2. Materials and Methods

2.1. Sampling and Storage

In September 2021, six samples of mine water, one sample from each localised site in the Kremnica and Hodruša-Štiavnica mining districts (Figure 1 and Figure 2; geographic coordinates are provided in Table 1), were collected from the shoreline. On-site pH was measured using inoLab®Multi 9310 IDS (WTW Weilheim Xylem Analytics Germany) (Table 1). Samples were collected in sterile glass bottles, stored in dark and cold (4 °C) conditions, and transported to the laboratory in accordance with the requirements of EN ISO 19458: Water quality.

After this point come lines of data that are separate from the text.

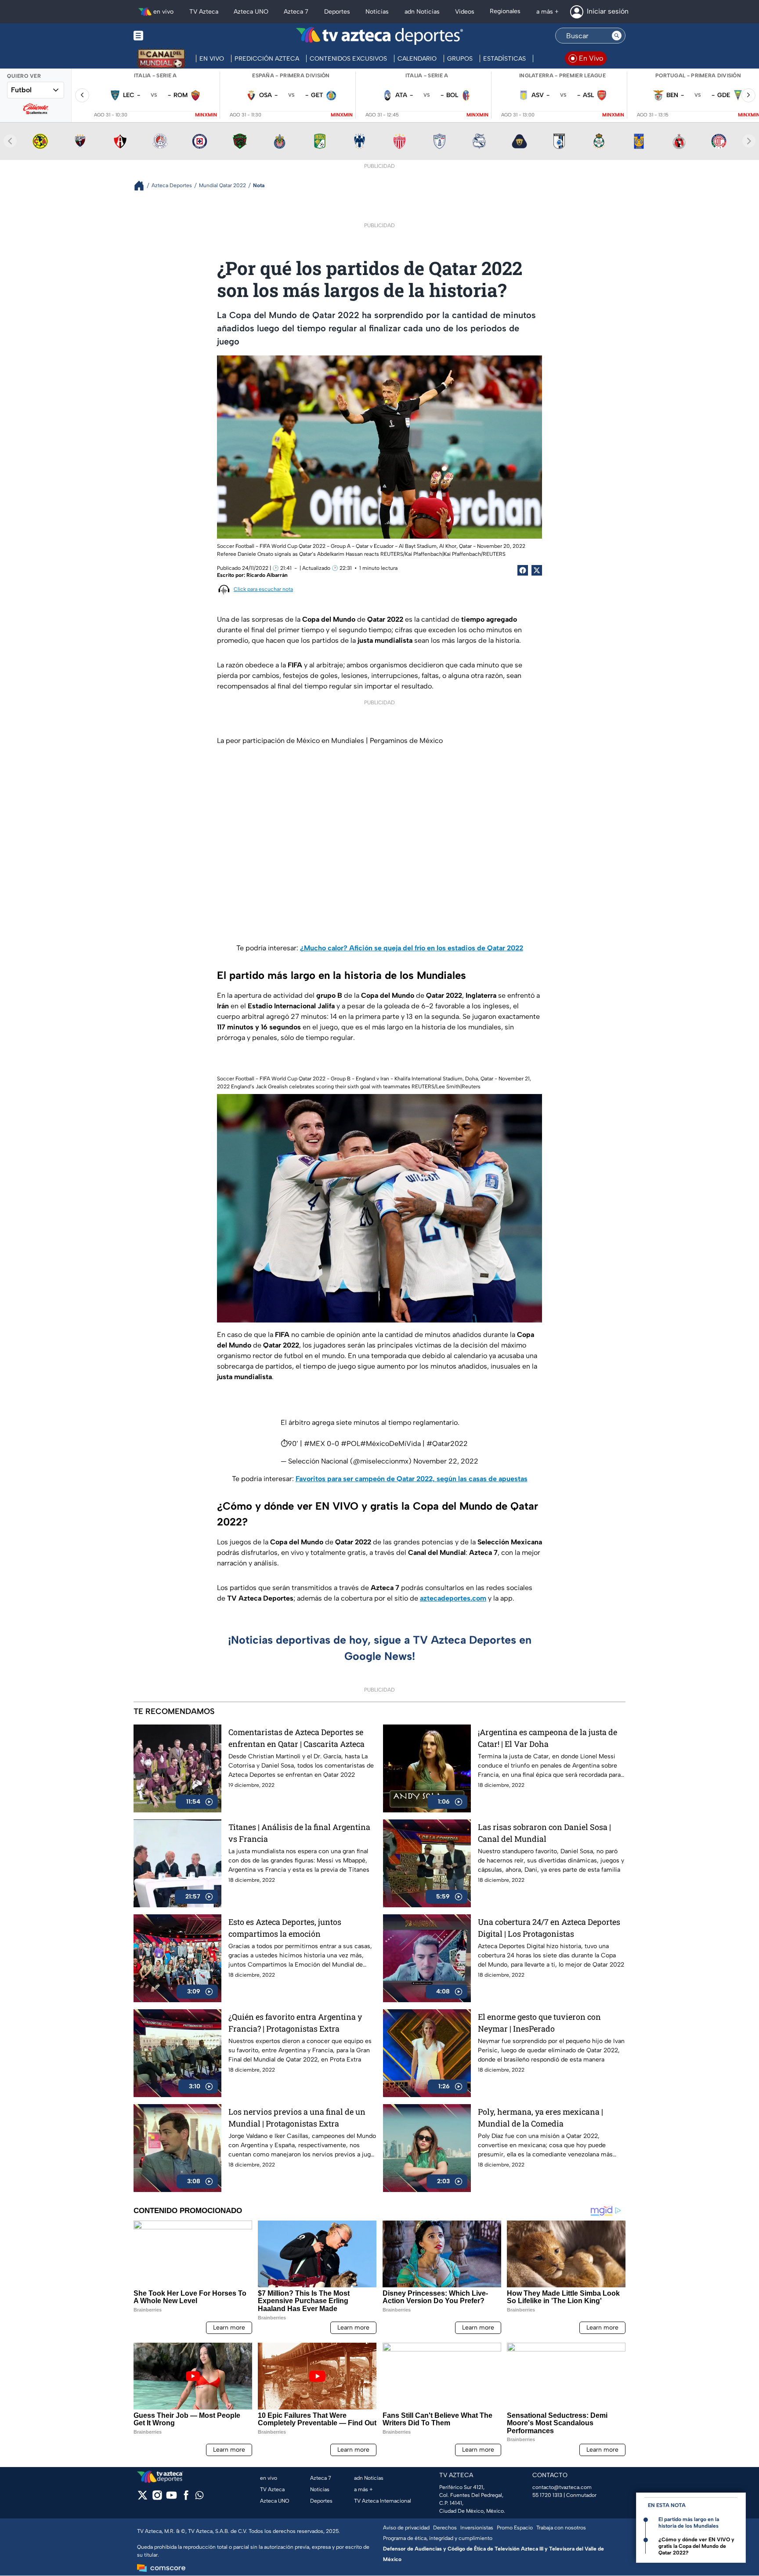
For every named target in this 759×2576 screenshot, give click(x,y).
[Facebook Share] (522, 570)
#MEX (314, 1443)
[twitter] (142, 2498)
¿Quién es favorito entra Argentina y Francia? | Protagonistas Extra (295, 2022)
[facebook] (186, 2498)
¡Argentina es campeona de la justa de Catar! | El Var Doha (547, 1738)
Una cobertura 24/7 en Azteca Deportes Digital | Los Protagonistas (549, 1928)
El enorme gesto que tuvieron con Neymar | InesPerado (539, 2022)
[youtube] (171, 2498)
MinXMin (206, 115)
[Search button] (617, 35)
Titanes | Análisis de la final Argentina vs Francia (299, 1833)
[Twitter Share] (536, 570)
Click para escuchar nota (263, 589)
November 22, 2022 (445, 1461)
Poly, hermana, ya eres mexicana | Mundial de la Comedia (540, 2117)
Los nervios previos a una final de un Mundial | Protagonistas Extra (296, 2117)
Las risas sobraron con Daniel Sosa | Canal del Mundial (544, 1833)
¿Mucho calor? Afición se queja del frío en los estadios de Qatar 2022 (411, 948)
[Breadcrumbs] (143, 185)
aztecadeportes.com (453, 1598)
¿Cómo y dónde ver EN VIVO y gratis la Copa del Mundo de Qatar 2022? (696, 2546)
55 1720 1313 (547, 2495)
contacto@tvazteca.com (562, 2487)
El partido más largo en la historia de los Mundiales (688, 2522)
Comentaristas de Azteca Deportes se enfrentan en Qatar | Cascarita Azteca (296, 1738)
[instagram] (157, 2498)
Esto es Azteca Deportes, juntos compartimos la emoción (284, 1928)
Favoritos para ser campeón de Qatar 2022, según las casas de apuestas (412, 1479)
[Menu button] (169, 36)
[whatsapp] (199, 2497)
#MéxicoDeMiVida (390, 1443)
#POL (350, 1443)
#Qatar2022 (447, 1443)
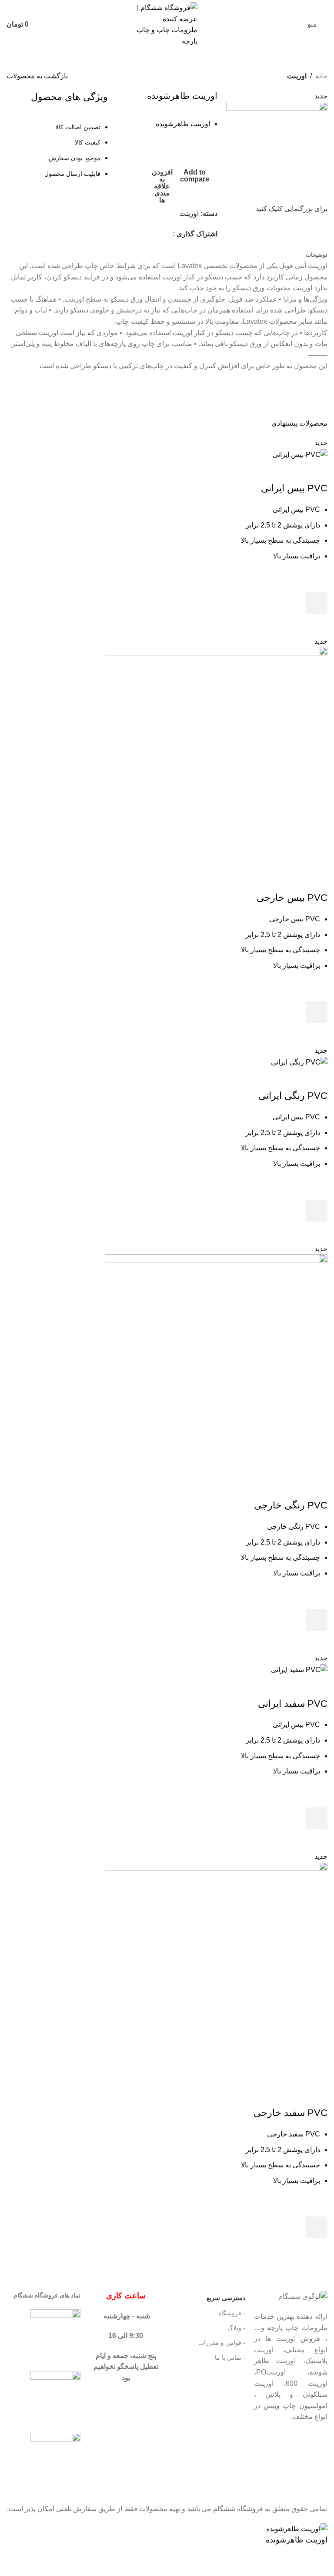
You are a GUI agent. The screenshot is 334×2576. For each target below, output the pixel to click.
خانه (321, 76)
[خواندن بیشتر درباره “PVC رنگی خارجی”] (316, 1620)
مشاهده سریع (316, 625)
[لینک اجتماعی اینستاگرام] (167, 234)
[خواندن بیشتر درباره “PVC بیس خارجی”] (316, 1012)
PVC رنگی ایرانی (292, 1095)
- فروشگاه (231, 2313)
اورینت (297, 76)
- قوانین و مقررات (221, 2342)
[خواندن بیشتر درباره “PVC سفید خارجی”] (316, 2227)
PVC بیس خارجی (292, 897)
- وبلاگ (236, 2327)
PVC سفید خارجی (290, 2112)
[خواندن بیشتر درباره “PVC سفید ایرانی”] (316, 1818)
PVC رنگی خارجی (290, 1505)
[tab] (316, 255)
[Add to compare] (316, 471)
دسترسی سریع (226, 2297)
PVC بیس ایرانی (294, 488)
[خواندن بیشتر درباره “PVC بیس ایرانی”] (316, 603)
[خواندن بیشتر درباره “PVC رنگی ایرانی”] (316, 1211)
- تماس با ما (230, 2357)
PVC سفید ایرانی (292, 1703)
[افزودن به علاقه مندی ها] (316, 581)
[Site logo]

Samples were subjected to microbiological analysis.

2.2. Cultivation, Gram Staining

For cultivation analyses, 100 microliters of water from each sample was inoculated onto a nonselective medium, nutrient agar (BioLife, Italy), and incubated under aerobic conditions at 25 °C for 24–72 h. After cultivation, the total number of cultivable heterotrophic bacteria was determined as the number of colony-forming units (CFU) per mL of water. Subsequently, morphologically different and separated bordered colonies were selected from Petri dishes containing nutrient agar and inoculated onto a new plate. This procedure was followed until a pure culture was obtained [10,11].
Gram staining was performed according to Aryal [12]. Oil immersion light microscopy at 1000× magnification on an Olympus BX 40 (Japan) equipped with a digital camera was used to observe Gram-stained isolates.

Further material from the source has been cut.